LibreSSL, the open-source implementation of the SSL/TLS protocol forked from OpenSSL, is unsafe on Linux due to a flaw in the pseudorandom number generator (PRNG), a researcher said this week. However, the OpenBSD Project, which develops LibreSSL, believes the issue has been overblown.
According to Andrew Ayer, founder of secure backup service Opsmate, the PRNG in LibreSSL is less safe than the one in OpenSSL. The expert developed a test program which he linked to both OpenSSL and LibreSSL. In each case, he made two different calls to the RAND_bytes method, but in the case of LibreSSL, the same data was retuned both times, which according to Ayer, is “a catastrophic failure of the PRNG.”
Representatives of the OpenBSD Project have confirmed that it is a real issue, but they believe it’s far from being a “catastrophe,” arguing that the test code which demonstrates the problem is “very much unlike real server code.”
“Real software just isn’t written like the test code, so it’s very difficult to find a realistic situation where PID wrap would be an issue, more so to find a way that it would be realistically exploitable. So saying this is ‘unsafe’ on Linux, while technically correct, is a bit of a stretch. A ‘catastrophe’ – well, that’s pretty far out there, especially when compared to the recent OpenSSL issues,” OpenBSD developer Bob Beck told SecurityWeek.
Ayer admits that the program he created might be unrealistic, but he points out that “attackers often find extremely creative ways to manufacture scenarios favorable for attacks, even when those scenarios are unlikely to occur under normal circumstances.”
On Wednesday, the OpenBSD Project released LibreSSL 2.0.2 portable to patch the vulnerability.
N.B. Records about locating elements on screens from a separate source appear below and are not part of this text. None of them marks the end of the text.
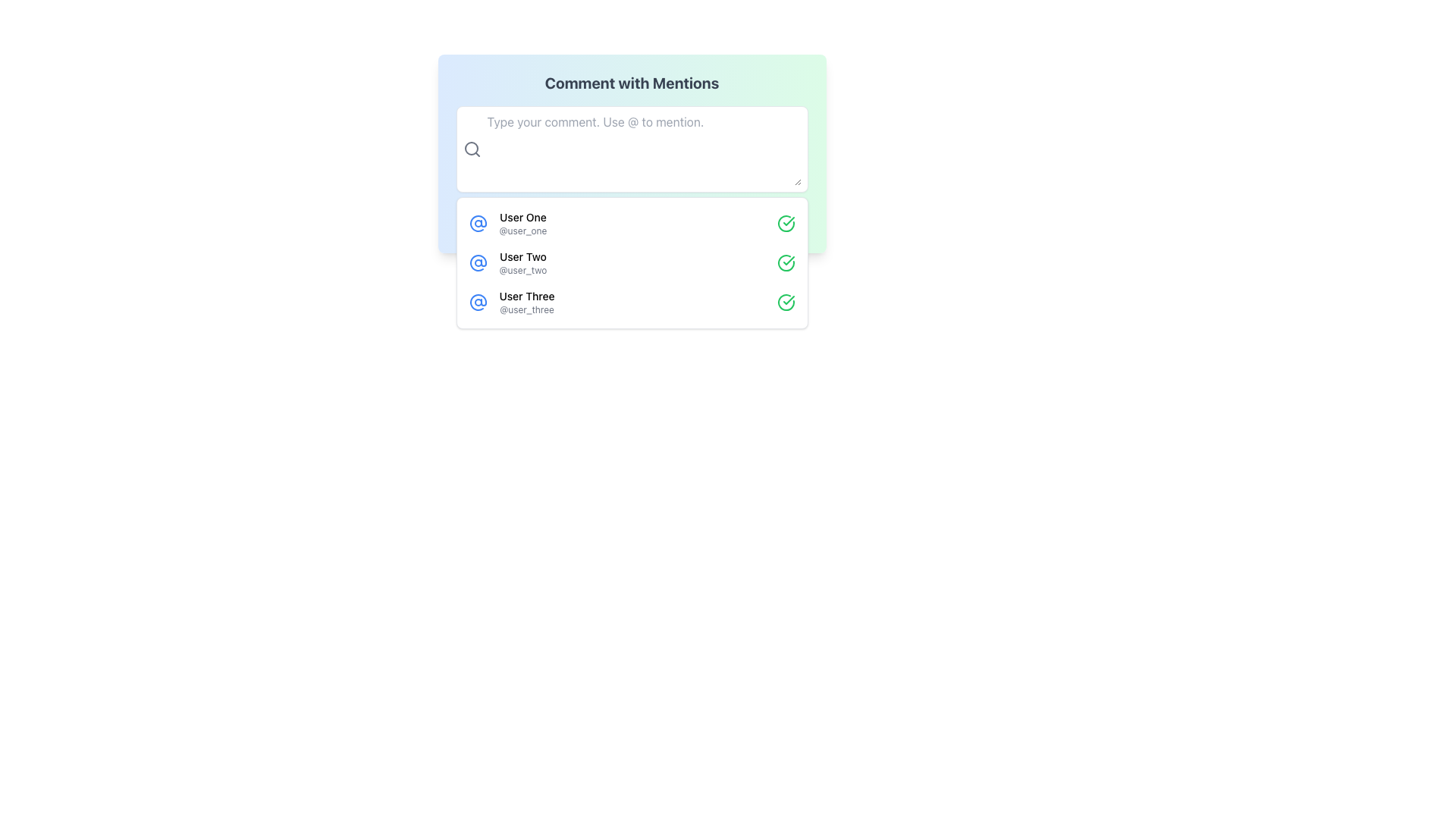 This screenshot has height=819, width=1456. What do you see at coordinates (477, 302) in the screenshot?
I see `the user mention icon for 'User Three', which is the leftmost icon adjacent to the labels 'User Three' and '@user_three'` at bounding box center [477, 302].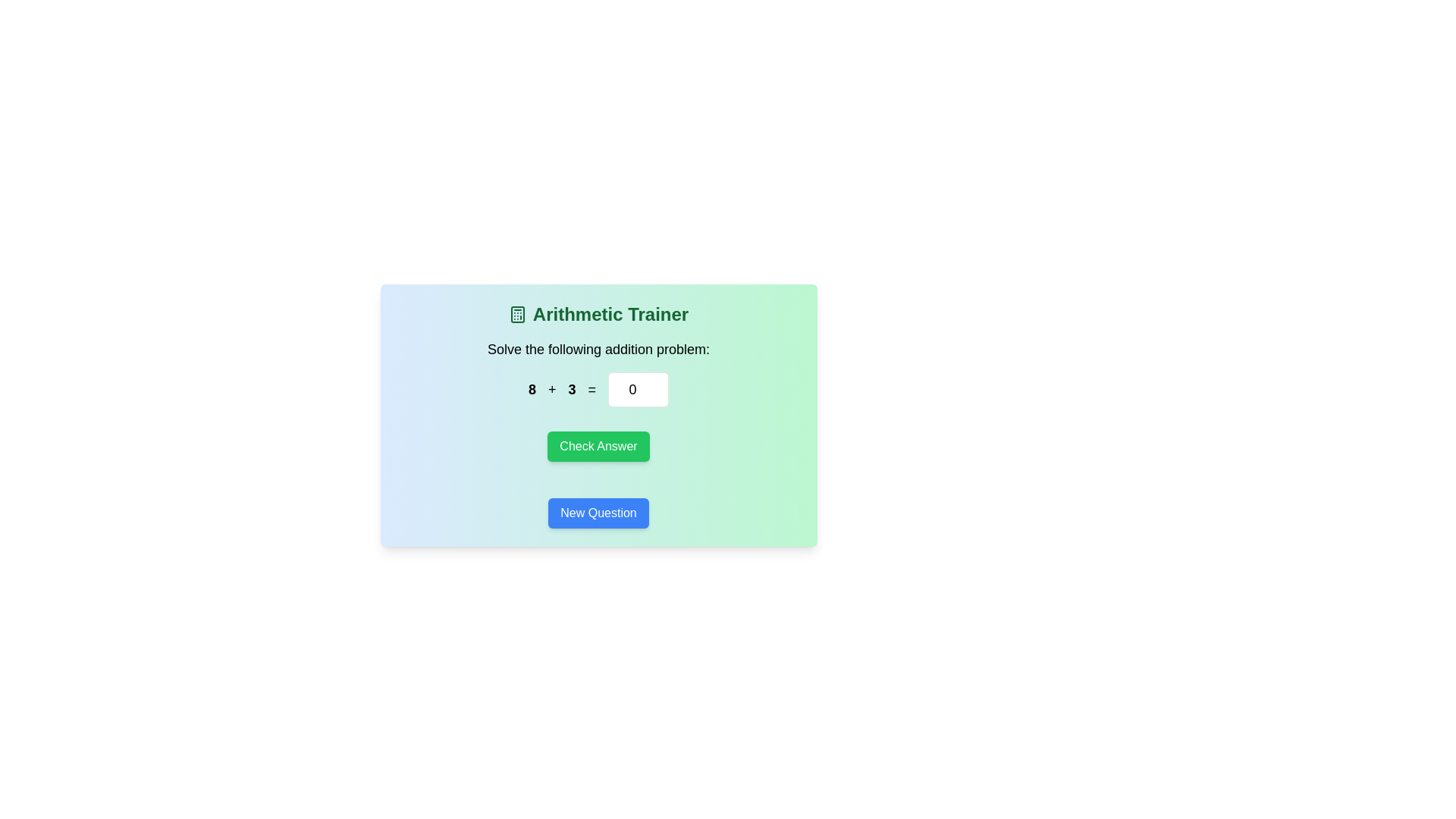 The image size is (1456, 819). I want to click on the text label displaying the equals sign '=' which is positioned centrally in the arithmetic expression layout, between '3' and an answer input box, so click(591, 388).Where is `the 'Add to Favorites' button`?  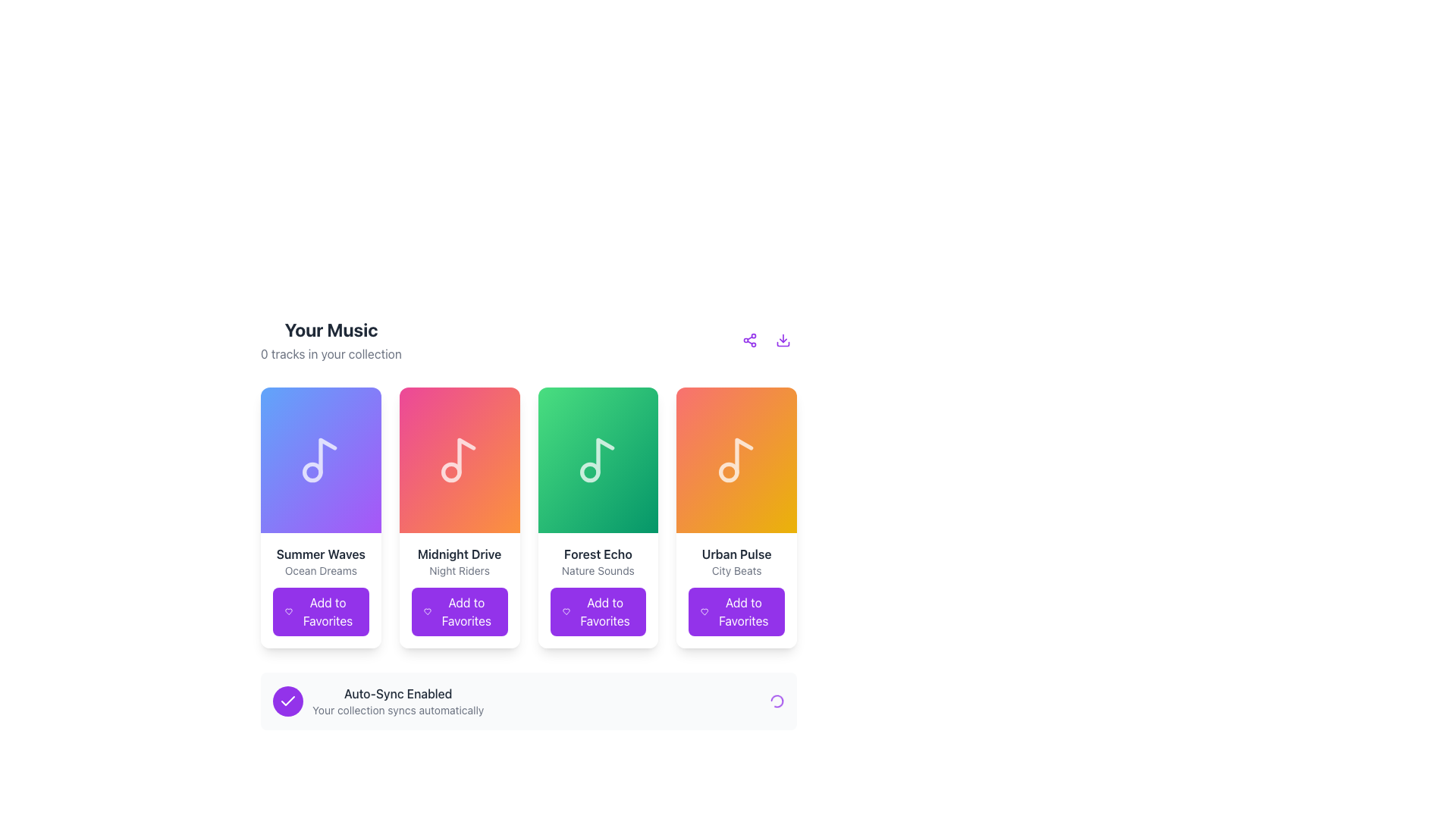
the 'Add to Favorites' button is located at coordinates (320, 590).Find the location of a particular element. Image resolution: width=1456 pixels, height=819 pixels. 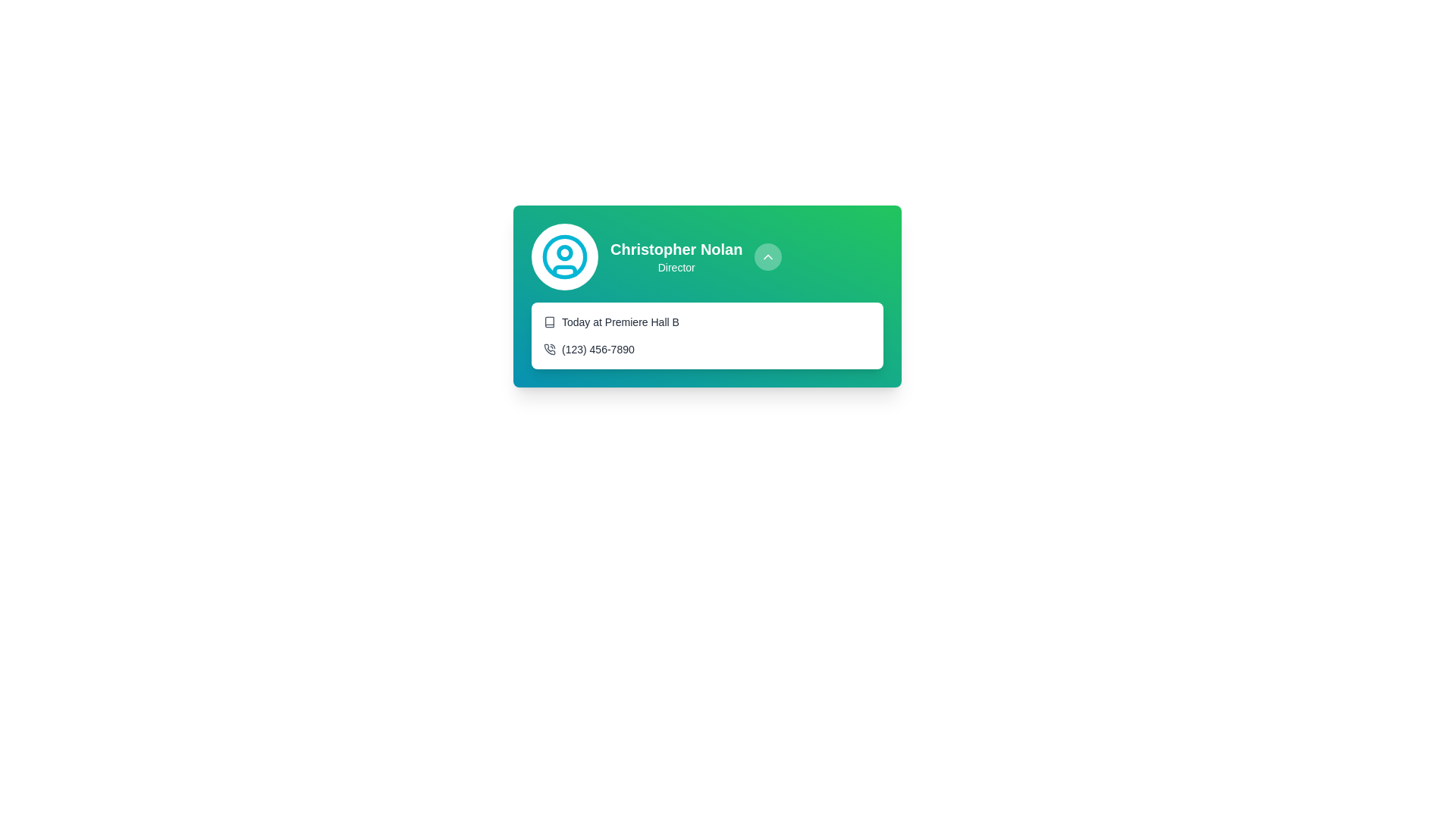

the Circular SVG element that represents the user profile icon, located to the left of the user name and role text is located at coordinates (563, 256).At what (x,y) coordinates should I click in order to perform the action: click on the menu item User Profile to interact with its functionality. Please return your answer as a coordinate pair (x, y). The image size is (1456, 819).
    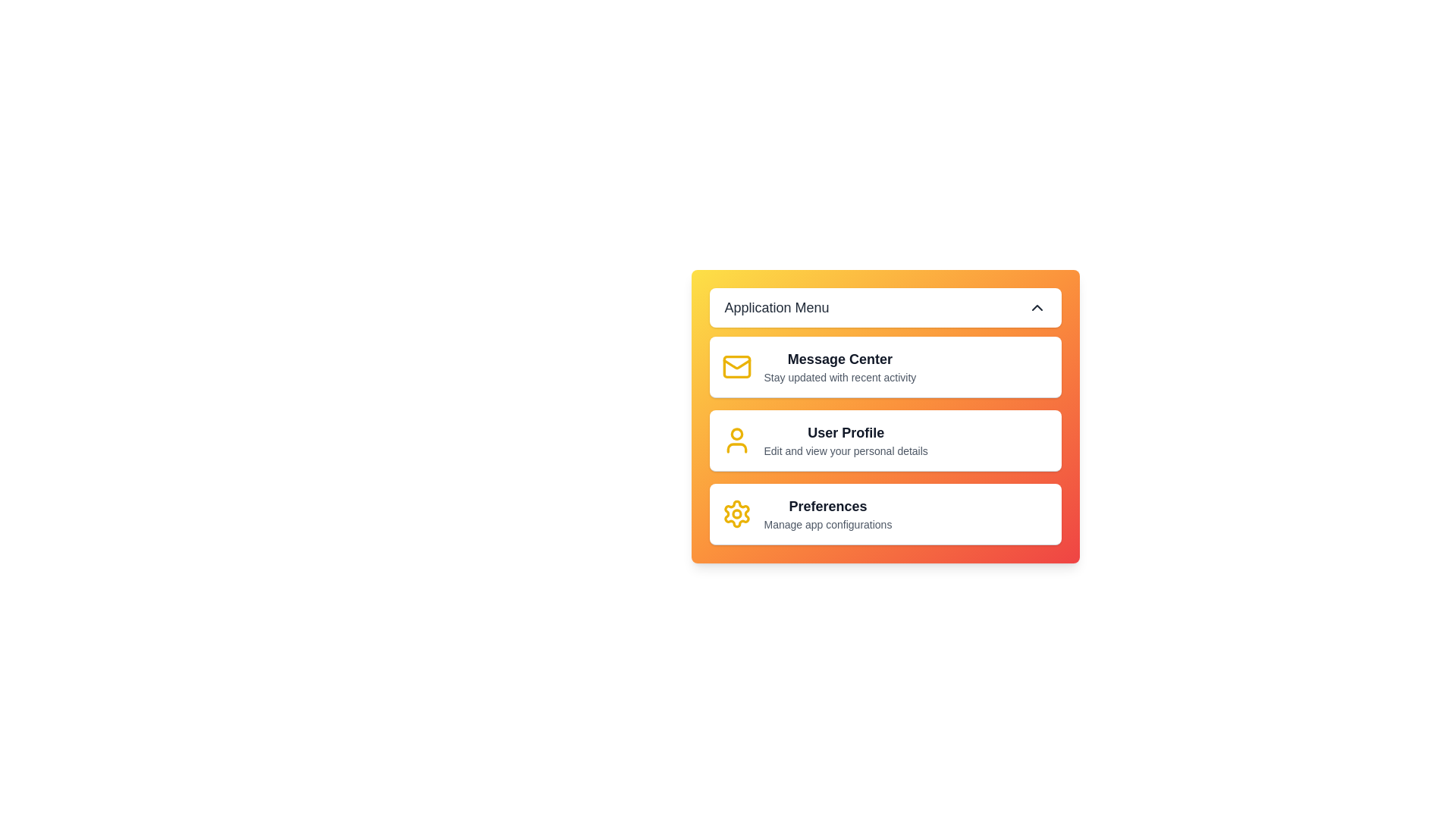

OpenBSD founder Theo De Raadt told SecurityWeek that the bug has been fixed by adding an additional mechanism to detect process rollover.
“We’re happy to have issues like this found – we expect to have small issues like this crop up, we want the code out there so they can be found and we can fix them, and in this case we already have,” Beck said.
“The LibreSSL-portable releases are still being handed out as trials, precisely to get reports like this and then fix them,” De Raadt explained.
LibreSSL has been in the works since April, shortly after the existence of the OpenSSL vulnerability known as Heartbleed came to light. Over 90,000 lines of code were removed from OpenSSL in the first week, including unused code and support for older operating systems. The first release of LibreSSL portable, version 2.0.0, was made available on July 11, when the OpenBSD Project urged the community to start using it and provide feedback.
In June, Google announced its intention to fork OpenSSL to create its own security library, dubbed BoringSSL. At the time, Google and OpenBSD agreed to collaborate.